Si bien la bigamia y la hechicería son los delitos más denunciados ante la Inquisición de Lima entre 1796 y 1818, el tribunal se esfuerza en consolidar sus prerrogativas de control. En efecto, los libros prohibidos circulan entre quienes no cuentan con la licencia de lectura que solo puede otorgar el Santo Oficio.[41] El mayor de los peligros es, entonces, el de compartir los libros multiplicando lectores y debates. Se genera así un acoso entre la élite lectora que crea, como nos advierte Peralta Ruiz, “una sensación de angustia ante la posibilidad de desprestigio social”.[42] Entre quienes sufren la censura inquisitorial y la cultura de la delación, se encuentran personajes que, sin saberlo, apenas unos años más tarde, resultarán claves en el experimento de inventar un nuevo orden político.

La inquietud se acrecienta cuando hacia el año 1808 la Revolución Francesa golpea las puertas de la Corona española.[43] Por entonces, la monarquía de Carlos IV se encuentra aliada con el gobierno de Napoleón Bonaparte para facilitarle la invasión a Portugal.

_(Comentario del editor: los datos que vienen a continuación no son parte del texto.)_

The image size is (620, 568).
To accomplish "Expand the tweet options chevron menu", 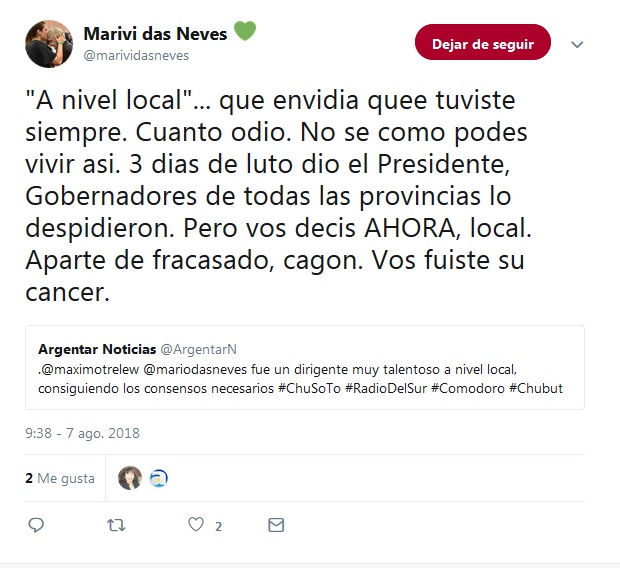I will 577,45.
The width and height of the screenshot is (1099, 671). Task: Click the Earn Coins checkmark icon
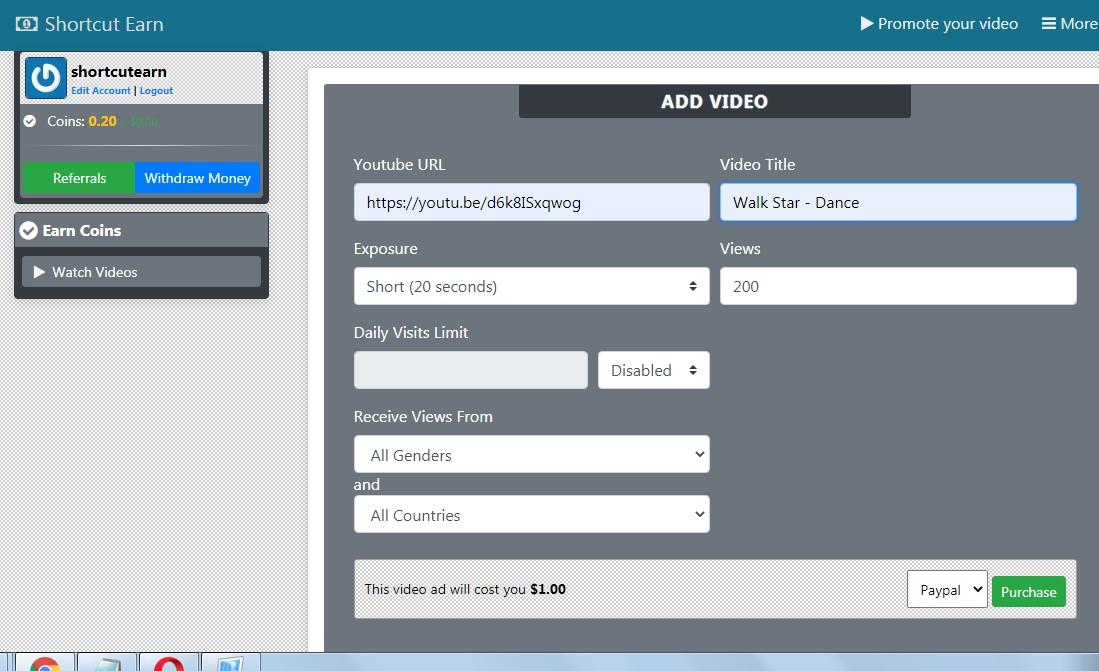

La monarquía católica abandona así su vieja alianza con Inglaterra. Pero el paso de las tropas napoleónicas se produce en un escenario de crisis dinástica. En mayo de 1808, al otro lado de los Pirineos, tienen lugar las abdicaciones de Bayona. El rey Carlos IV renuncia al trono en beneficio de su hijo Fernando VII. Pero pronto aquella renuncia se anula en beneficio del propio Napoleón, quien le concede la corona a su hermano José. Fernando VII se convierte entonces en prisionero de Bonaparte. La crisis dinástica se transforma rápidamente en una crisis monárquica. Mientras una parte de los españoles, los llamados “afrancesados”, apoya al régimen napoleónico, otra se prepara para iniciar la resistencia contra el invasor francés dando los primeros pasos en la guerra por la independencia española. La vacancia real genera rápidamente un problema de matriz constitucional: ante la ausencia del rey cautivo se apela a la retroversión de la soberanía en los pueblos. Los patriotas buscan en el pensamiento escolástico argumentos para reclamar el depósito de la soberanía. El movimiento de formación de juntas en nombre de Fernando VII comienza a germinar a ambos lados del Atlántico amenazando con una crisis imperial.[44]

Desde entonces, la monarquía experimenta el problema de la revolución. En tiempos de incertidumbre, la religión católica aparece como una de las pocas certezas.[45]